You would think that with so much in common, they must get along, right? The truth is that these two absolutely can’t stand each other. They both have big egos and are desperate for attention. At a big post-Oscar party, they were each very careful to stay on their half of the room, each holding court with their fans and refusing to even look at each other. The tension was so thick you could have cut it with a knife (though hopefully not the same one wielded by their respective plastic surgeons). (Blind Gossip)
As much as I’d like to believe that Kelly Preston and Kirstie Alley wrestle in the sauna of the Scientology Center while John Travolta cheers on his wife with pom poms made from shredded audit results, all signs point to Madge and Demi Moore. Both are red string wearers. Both have memorized lines and said them in front of a camera. And both have newly constructed faces made from womb skin.
Why can’t they drop the shade and let the baby ass cheeks on their faces bond with each other during a playdate?
She’s long had a reputation for being absolute hell to work with. I mean like straight up crazy. Leaves her shit, sometimes literally, everywhere, specifies exact times when people can or cannot talk to her, is foaming at the mouth insane one minute, calm and collected the next. Lately her opportunities have dried up. And this is a good example of why.

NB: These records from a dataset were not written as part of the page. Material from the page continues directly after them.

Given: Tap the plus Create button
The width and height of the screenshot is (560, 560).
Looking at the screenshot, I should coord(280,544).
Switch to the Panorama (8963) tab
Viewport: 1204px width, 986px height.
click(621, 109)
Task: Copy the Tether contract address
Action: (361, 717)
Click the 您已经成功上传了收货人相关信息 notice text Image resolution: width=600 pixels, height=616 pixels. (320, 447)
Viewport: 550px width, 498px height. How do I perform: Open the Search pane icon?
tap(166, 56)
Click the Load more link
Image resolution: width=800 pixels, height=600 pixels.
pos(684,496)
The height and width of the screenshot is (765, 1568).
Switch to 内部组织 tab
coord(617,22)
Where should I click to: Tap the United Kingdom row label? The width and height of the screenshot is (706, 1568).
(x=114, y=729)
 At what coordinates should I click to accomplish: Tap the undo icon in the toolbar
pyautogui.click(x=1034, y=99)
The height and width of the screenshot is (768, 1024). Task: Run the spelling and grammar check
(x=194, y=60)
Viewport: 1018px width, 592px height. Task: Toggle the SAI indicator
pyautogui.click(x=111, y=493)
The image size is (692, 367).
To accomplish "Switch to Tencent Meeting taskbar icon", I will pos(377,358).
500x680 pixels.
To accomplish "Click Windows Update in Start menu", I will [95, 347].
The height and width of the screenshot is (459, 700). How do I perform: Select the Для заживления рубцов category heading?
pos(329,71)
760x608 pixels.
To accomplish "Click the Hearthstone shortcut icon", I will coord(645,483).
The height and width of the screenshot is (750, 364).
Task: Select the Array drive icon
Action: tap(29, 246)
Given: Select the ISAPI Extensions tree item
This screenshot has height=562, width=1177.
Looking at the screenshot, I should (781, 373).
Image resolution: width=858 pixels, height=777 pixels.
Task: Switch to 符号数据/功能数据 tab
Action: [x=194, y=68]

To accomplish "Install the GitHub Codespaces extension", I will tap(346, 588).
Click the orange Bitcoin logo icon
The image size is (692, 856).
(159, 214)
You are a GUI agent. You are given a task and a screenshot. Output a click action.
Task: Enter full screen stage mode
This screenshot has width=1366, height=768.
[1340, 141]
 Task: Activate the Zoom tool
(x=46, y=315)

Press junket. A handler has to make sure she wakes up in the morning. Because she’s not a proper adult? She finds her completely out of it. Has to put her in the shower and HOLD HER UP. Picture that please. A grown woman having to be physically SUPPORTED in the shower to make sure she can go and do her JOB. She then had to be spoon fed her breakfast. And she had to be dressed. Like, let’s put on your socks! Finally they get her to the point where she can be seen in public. A journalist is soon expected for an interview. Through it all she’s still a fucking zombie.
Soon as the reporter comes into the room though, a switch goes off. She’s alive. She’s engaging. She can speak in proper sentences. And you can imagine, for the people who’ve experienced this, who’ve had to work with her, who have to manage the unpredictability of this, how scary it must be, how utterly unsettling, even more unsettling than most of her peers. And in her business, that’s a pretty high standard. (Lainey Gossip)
I wish I had someone to hold me up in the shower, because standing up is hard! I usually find myself sitting on the bottom of the bath tub and cleaning out my in-between toe places before I get enough energy to stand back up again. I’m the body that lazy built. On that note, I’ll go with new favorite Xtina? Or Sally Kirkland.
Multiple sources are confirming that a wildly popular character on an hour drama that has long been an Aushole staple is about to take his/her last breath.
I’m told the producers of this unnamed broadcast series are planning to kill off the fan favorite either in the season finale or soon after the show returns next season.
It’s not clear if the decision was made for creative or budgetary reasons — it was likely a combination of both — but it’s my understanding that it was not arrived at lightly. Far from it, in fact.
There’s also a chance the execs at the program in question will have a last-minute change of heart, but, according my spies, it’s an extremely slim one. (TV Line)
Please let it be Star Jones on Celebrity Apprentice. But it’s probably that show I don’t watch on that network my Tivo never touches.